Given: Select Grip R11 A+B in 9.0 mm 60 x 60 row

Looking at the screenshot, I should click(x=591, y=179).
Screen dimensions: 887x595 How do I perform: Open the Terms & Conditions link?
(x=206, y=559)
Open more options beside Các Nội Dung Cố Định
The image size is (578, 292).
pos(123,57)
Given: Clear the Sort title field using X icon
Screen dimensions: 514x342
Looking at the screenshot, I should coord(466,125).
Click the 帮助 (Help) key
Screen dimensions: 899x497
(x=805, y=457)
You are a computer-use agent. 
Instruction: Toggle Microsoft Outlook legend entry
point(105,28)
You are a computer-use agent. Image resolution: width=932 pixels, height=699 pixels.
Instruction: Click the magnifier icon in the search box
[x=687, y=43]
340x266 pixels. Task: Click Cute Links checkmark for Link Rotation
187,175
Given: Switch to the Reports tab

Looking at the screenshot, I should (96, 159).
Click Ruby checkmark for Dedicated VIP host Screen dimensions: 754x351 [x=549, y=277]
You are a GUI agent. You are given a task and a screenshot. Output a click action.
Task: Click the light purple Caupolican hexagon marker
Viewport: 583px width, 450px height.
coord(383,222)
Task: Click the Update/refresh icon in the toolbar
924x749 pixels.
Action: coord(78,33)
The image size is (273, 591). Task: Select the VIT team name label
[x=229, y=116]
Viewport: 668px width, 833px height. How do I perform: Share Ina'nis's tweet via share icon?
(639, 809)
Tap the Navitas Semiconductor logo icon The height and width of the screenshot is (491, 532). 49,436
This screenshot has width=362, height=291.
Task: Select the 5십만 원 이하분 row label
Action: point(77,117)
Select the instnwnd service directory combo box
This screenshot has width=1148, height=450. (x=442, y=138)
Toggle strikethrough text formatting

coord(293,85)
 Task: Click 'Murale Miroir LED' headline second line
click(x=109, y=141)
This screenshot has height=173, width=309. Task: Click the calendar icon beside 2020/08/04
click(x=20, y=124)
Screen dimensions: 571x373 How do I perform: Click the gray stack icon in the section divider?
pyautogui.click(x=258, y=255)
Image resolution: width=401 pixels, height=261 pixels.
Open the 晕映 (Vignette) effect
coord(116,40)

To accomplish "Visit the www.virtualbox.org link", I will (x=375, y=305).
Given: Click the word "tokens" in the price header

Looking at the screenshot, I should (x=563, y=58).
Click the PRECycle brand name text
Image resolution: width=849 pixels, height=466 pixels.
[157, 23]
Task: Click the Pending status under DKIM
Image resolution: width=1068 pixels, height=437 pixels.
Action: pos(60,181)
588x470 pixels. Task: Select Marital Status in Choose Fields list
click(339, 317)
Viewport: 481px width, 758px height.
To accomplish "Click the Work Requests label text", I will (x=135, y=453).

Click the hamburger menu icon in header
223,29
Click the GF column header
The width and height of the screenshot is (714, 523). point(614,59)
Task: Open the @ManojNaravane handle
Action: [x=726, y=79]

▶ [Aim of the exercise] Each line in the listing above is to be returned unchanged.

▶ [Expected answer]
Given: Select Grip R11 A+B in 9.0 mm 60 x 60 row

Looking at the screenshot, I should click(x=591, y=179).
Screen dimensions: 887x595 How do I perform: Open the Terms & Conditions link?
(x=206, y=559)
Open more options beside Các Nội Dung Cố Định
The image size is (578, 292).
pos(123,57)
Given: Clear the Sort title field using X icon
Screen dimensions: 514x342
Looking at the screenshot, I should coord(466,125).
Click the 帮助 (Help) key
Screen dimensions: 899x497
(x=805, y=457)
You are a computer-use agent. 
Instruction: Toggle Microsoft Outlook legend entry
point(105,28)
You are a computer-use agent. Image resolution: width=932 pixels, height=699 pixels.
Instruction: Click the magnifier icon in the search box
[x=687, y=43]
340x266 pixels. Task: Click Cute Links checkmark for Link Rotation
187,175
Given: Switch to the Reports tab

Looking at the screenshot, I should (96, 159).
Click Ruby checkmark for Dedicated VIP host Screen dimensions: 754x351 [x=549, y=277]
You are a GUI agent. You are given a task and a screenshot. Output a click action.
Task: Click the light purple Caupolican hexagon marker
Viewport: 583px width, 450px height.
coord(383,222)
Task: Click the Update/refresh icon in the toolbar
924x749 pixels.
Action: coord(78,33)
The image size is (273, 591). Task: Select the VIT team name label
[x=229, y=116]
Viewport: 668px width, 833px height. How do I perform: Share Ina'nis's tweet via share icon?
(639, 809)
Tap the Navitas Semiconductor logo icon The height and width of the screenshot is (491, 532). 49,436
This screenshot has width=362, height=291.
Task: Select the 5십만 원 이하분 row label
Action: point(77,117)
Select the instnwnd service directory combo box
This screenshot has width=1148, height=450. (x=442, y=138)
Toggle strikethrough text formatting

coord(293,85)
 Task: Click 'Murale Miroir LED' headline second line
click(x=109, y=141)
This screenshot has height=173, width=309. Task: Click the calendar icon beside 2020/08/04
click(x=20, y=124)
Screen dimensions: 571x373 How do I perform: Click the gray stack icon in the section divider?
pyautogui.click(x=258, y=255)
Image resolution: width=401 pixels, height=261 pixels.
Open the 晕映 (Vignette) effect
coord(116,40)

To accomplish "Visit the www.virtualbox.org link", I will (x=375, y=305).
Given: Click the word "tokens" in the price header

Looking at the screenshot, I should (x=563, y=58).
Click the PRECycle brand name text
Image resolution: width=849 pixels, height=466 pixels.
[157, 23]
Task: Click the Pending status under DKIM
Image resolution: width=1068 pixels, height=437 pixels.
Action: pos(60,181)
588x470 pixels. Task: Select Marital Status in Choose Fields list
click(339, 317)
Viewport: 481px width, 758px height.
To accomplish "Click the Work Requests label text", I will (x=135, y=453).

Click the hamburger menu icon in header
223,29
Click the GF column header
The width and height of the screenshot is (714, 523). point(614,59)
Task: Open the @ManojNaravane handle
Action: [x=726, y=79]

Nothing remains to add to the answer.